And genuine question to the childless/childfree/non parent/without issue etc - do you hand on heart genuinely empathise if a parent comes to you with child care issues or are you inwardly rolling your eyes and judging?? because my experience in the workplace is that employers and line managers who do have children just "get it" whilst there is an air of suspicion from those that don't that I'm slacking off in some way?

I don’t have children yet (sad tale of infertility) but the least flexible manager I have worked with had 7 children. He used to refer to WFH as days off and ask people if they were working half days if they arrived a minute after 9am, or left at 5pm.

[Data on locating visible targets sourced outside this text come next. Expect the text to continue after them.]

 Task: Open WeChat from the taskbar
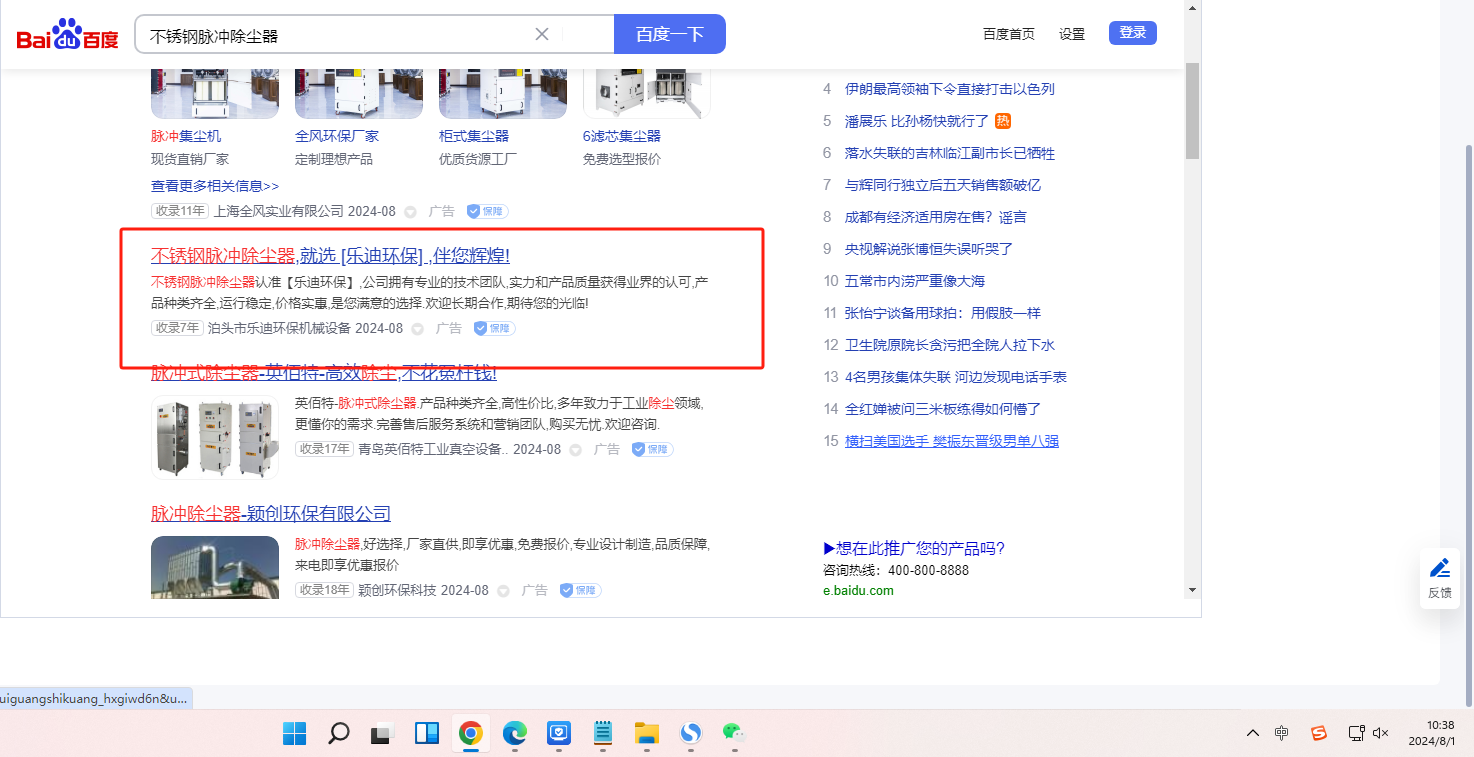[735, 734]
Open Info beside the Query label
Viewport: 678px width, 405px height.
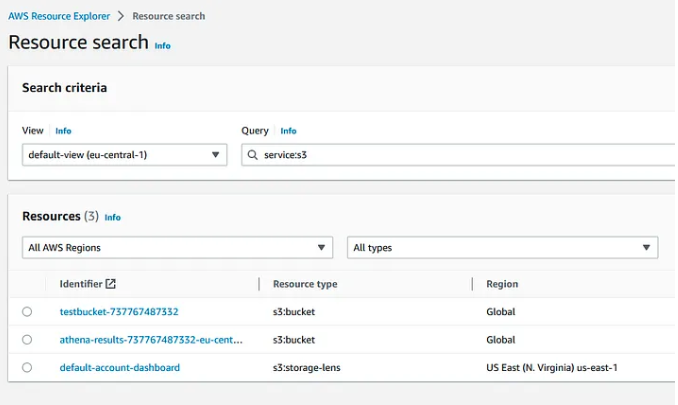(x=288, y=131)
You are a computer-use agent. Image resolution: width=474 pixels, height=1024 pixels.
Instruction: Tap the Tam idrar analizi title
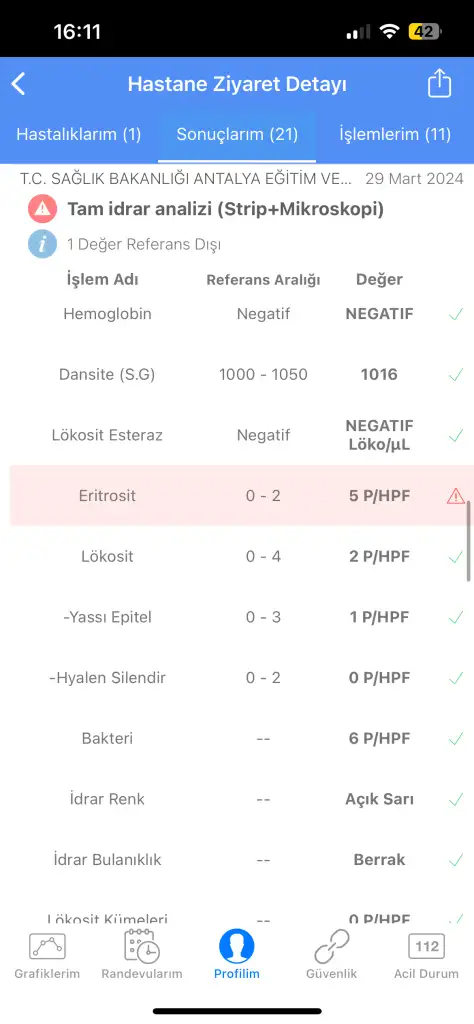pyautogui.click(x=225, y=209)
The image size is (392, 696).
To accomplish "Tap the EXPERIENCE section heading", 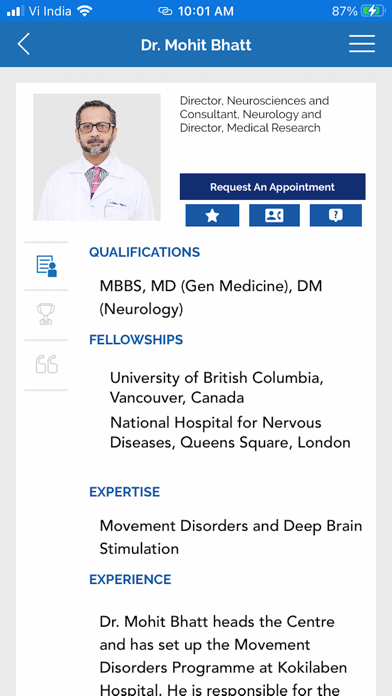I will click(x=130, y=580).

Naturally, his wife facilitated his entire career along with slave wage au pairs.

MacSmirving · 14/09/2021 08:12

I'm unable to have children and would describe myself as 'childless'. I don't feel it has any judgement, positive or negative, in it.

I'd prefer not to be described as 'child-free' as it implies I made a choice and doesn't acknowledge what I've been through.

However, I understand that no-one can tell, on the face of it, whether I'm childless by choice or not so I wouldn't take offence at someone describing me as 'child-free'.

Fifthtimelucky · 14/09/2021 08:12

I don't particularly like childless or child-free. Both imply that having children is the default. In my view there should be no assumption that having is the norm and that those without children are unusual - especially as it is only likely to be women who are likely to be described in this way.

I would rather describe people with children as parents. I'm not sure a term is needed for people who aren't parents. If it was relevant I'd just say that I/they didn't have children.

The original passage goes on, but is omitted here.